━━━ Reading text ━━━

When Don and Roger go to Cooper's office to officially dismiss Mr. Campbell for his showing up Don in a meeting with Bethlehem Steel, we see a moment of brilliance that is true to Mad Men's commitment to showing without telling, to allowing the audience to be smart enough to figure out the significance of things without it being spoon fed (like I'm trying to do right now). Aside from his apparent attachment to Japanese decor, there's never really any explanation for Cooper's need for shoes to be removed in his office. But Roger and Don do just that before going in. Don goes first and then Roger, who noticeably drops down about an inch and a half in his stocking feet. Don notices it and seems almost surprised that his boss is not quite what he thought for a second there.

It's not Pete's last day, though. Cooper tells Don that the mere appearance of being cruel to a Campbell and a Dykman (even without their old money) would be an offense to the names of old families that keep the gears and levers of New York - "a watch" - wound tight. 

"Sounds more like a bomb," says Don, unconvinced of this metaphor for a city.

━━━

# Action item A
Please update the stretch of the Mad Men passage from "It's not Pete's" through "for a city.", swapping "unconvinced" for "unpersuaded".
# Action item B
In the Mad Men passage, which company was involved in the meeting where Mr. Campbell showed up Don?

━━━ Information ━━━

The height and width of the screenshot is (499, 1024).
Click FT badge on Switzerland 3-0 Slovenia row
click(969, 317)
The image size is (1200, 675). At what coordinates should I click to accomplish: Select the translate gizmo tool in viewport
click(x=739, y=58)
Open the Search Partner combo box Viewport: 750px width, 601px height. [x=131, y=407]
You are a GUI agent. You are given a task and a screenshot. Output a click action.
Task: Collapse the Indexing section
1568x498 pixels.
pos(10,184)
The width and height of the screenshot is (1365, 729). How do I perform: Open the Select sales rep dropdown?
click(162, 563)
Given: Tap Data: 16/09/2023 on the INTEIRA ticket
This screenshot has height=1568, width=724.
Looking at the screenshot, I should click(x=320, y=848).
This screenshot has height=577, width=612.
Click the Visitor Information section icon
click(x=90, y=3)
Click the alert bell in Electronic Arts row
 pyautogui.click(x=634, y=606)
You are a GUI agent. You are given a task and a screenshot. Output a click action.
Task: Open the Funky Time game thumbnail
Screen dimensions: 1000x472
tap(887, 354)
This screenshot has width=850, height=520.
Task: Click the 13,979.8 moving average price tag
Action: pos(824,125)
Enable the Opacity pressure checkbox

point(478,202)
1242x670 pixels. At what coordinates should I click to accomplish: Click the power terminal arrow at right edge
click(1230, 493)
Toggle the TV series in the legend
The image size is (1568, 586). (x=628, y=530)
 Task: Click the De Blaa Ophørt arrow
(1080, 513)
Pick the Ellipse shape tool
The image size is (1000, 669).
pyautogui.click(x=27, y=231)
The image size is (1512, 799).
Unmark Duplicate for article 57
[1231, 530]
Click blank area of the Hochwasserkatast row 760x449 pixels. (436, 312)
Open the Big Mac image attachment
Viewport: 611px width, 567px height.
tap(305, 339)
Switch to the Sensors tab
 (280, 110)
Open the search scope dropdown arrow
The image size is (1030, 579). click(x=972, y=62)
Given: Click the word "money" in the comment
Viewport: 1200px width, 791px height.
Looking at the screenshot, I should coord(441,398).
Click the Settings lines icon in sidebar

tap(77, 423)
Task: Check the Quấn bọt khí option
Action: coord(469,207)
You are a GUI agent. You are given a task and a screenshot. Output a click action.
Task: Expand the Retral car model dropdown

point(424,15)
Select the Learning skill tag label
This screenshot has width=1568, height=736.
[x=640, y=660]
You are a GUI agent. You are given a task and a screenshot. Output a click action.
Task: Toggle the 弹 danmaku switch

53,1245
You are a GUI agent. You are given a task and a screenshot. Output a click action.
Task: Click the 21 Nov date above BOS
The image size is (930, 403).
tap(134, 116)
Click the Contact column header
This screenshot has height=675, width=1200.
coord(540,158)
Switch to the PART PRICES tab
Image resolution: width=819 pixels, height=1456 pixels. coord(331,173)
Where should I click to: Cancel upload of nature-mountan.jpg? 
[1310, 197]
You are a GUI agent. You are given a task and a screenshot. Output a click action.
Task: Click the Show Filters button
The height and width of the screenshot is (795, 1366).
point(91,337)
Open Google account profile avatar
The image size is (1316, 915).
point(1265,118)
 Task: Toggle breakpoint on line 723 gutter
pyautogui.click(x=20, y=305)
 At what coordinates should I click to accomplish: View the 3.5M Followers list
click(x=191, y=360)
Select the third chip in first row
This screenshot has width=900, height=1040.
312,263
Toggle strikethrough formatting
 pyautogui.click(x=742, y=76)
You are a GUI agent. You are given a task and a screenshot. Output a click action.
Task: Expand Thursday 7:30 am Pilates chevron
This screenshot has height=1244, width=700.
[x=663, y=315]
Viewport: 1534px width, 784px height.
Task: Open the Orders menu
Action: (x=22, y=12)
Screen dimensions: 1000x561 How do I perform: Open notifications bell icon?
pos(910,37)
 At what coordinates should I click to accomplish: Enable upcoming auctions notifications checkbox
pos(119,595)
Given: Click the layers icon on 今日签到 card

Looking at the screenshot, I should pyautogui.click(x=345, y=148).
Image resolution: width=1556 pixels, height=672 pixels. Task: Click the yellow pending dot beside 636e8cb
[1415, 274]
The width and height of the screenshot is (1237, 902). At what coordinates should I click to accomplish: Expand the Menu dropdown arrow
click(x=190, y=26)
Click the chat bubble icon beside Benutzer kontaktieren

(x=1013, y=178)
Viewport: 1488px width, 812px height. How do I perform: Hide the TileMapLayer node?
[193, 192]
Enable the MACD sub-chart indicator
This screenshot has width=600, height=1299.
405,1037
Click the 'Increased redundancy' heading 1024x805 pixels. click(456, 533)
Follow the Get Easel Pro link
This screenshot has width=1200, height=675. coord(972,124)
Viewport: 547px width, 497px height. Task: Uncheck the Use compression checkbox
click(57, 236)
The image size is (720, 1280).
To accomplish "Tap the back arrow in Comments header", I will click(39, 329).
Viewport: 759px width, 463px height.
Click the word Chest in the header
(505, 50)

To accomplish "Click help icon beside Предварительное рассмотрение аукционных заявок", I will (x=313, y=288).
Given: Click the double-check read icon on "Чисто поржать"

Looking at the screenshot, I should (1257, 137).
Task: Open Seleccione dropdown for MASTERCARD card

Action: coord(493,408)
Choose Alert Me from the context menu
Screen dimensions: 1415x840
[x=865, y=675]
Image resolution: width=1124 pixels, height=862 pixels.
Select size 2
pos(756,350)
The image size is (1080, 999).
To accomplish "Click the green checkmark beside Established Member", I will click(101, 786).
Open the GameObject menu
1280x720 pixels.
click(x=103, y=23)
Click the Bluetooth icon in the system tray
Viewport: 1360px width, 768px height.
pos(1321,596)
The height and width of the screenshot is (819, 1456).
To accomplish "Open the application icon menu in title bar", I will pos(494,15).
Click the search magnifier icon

━━━

# Task answer A
It's not Pete's last day, though. Cooper tells Don that the mere appearance of being cruel to a Campbell and a Dykman (even without their old money) would be an offense to the names of old families that keep the gears and levers of New York - "a watch" - wound tight. 

"Sounds more like a bomb," says Don, unpersuaded of this metaphor for a city.

# Task answer B
Bethlehem Steel